Stocks  | August 21, 2020

The U.S. stock market continues to be the best of the major markets around the globe. The S&P 500 is up by 5.1% year to date excluding dividends. Top indices in Europe and the Asia-Pacific region are down for the year — making it very clear they are not in a bull market. But there are still several specific international stocks which I recommend and hold inside the model portfolios of my Profitable Investing.

A chart showing the year-to-date total returns of the S&P 500, the FTSE 100 and the Nikkei 225.

Here are some of my favorites. Now before I present them, note that when investing in foreign stocks — even those listed in the U.S. markets either directly or via depositary receipts or over-the-counter ordinary shares — there may be withholding tax risk depending on tax treaties.

Therefore, none should be bought and held in a tax-free account. There are some provisions for allowances for withholding tax waivers and some for reclamation, but they can be onerous. But for taxable accounts, foreign taxes paid can mostly be applied as credits against U.S. tax liabilities.
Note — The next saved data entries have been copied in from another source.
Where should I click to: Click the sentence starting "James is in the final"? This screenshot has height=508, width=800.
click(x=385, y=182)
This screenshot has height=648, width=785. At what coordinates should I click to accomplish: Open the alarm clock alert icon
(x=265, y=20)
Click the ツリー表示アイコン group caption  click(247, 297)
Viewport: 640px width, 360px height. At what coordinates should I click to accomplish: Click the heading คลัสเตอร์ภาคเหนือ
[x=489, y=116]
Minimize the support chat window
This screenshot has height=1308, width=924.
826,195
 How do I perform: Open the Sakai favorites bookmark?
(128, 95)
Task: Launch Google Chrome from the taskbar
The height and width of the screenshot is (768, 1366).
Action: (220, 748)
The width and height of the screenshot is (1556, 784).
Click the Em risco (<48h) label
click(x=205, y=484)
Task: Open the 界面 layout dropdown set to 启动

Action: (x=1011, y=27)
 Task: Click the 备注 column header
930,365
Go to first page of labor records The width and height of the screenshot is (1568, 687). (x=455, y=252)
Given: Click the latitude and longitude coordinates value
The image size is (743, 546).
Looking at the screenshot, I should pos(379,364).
Plus, most brokerages and trustees will help handle this process.

These are six of my favorite international stocks:

  • Ericsson (NASDAQ:ERIC)
  • Samsung (OTCMKTS:SSNLF)
  • Nestle (OTCMKTS:NSRGY)
  • Pembina Pipeline (NYSE:PBA)
  • Franco-Nevada (NYSE:FNV)

International Stocks: BCE (BCE)

Earlier this year in an issue of Profitable Investing, I went through the entire fifth-generation wireless market. Then, I broke down the market into four sectors and analyzed all of the companies that I have in each of the sectors.

In the carrier space, I recommend BCE, which is the Canadian version of AT&T (NYSE:T) with its combination of communications and content. And while its wireless business contributes a smaller overall percentage of revenue than its data and hard-wired connections, it is still quite significant. And it is important for the rollout and evolution of 5G in Canada.

Revenue continues to advance at a dependable rate currently running at 2.1% over the past year. Operating margin is good at 23.3% to help make the return on equity running at 14.9%.

A chart showing changes in the stock price of BCE (BCE) since September 2019.

The stock yields an ample 5.8% which continues to rise. And the stock is reasonably valued at 3.07 times book value and 2.2 times sales. It is a buy in a taxable account given that as a Canadian stock there is a risk of a change in withholding rules for U.S.-domiciled investors with qualified accounts.

Ericsson (ERIC)

The rollout of 5G is requiring lots of new equipment. Huawei and ZTE (OTCMKTS:ZTCOY) are Chinese-based companies on the forefront of equipment and device production for 5G. But politics — both in the U.S. and in other markets — is hindering these companies.

But not to worry. I have already found two fierce competitors with Samsung Electronics and Ericsson.

Ericsson had been hindered by its European roots — complete with regulations, labor challenges and tax code issues as well. But the turnaround is working. This is resulting in revenues (which should be gaining ever further as it is one of the go-to alternatives to Huawei and ZTE) gaining by 7.8%.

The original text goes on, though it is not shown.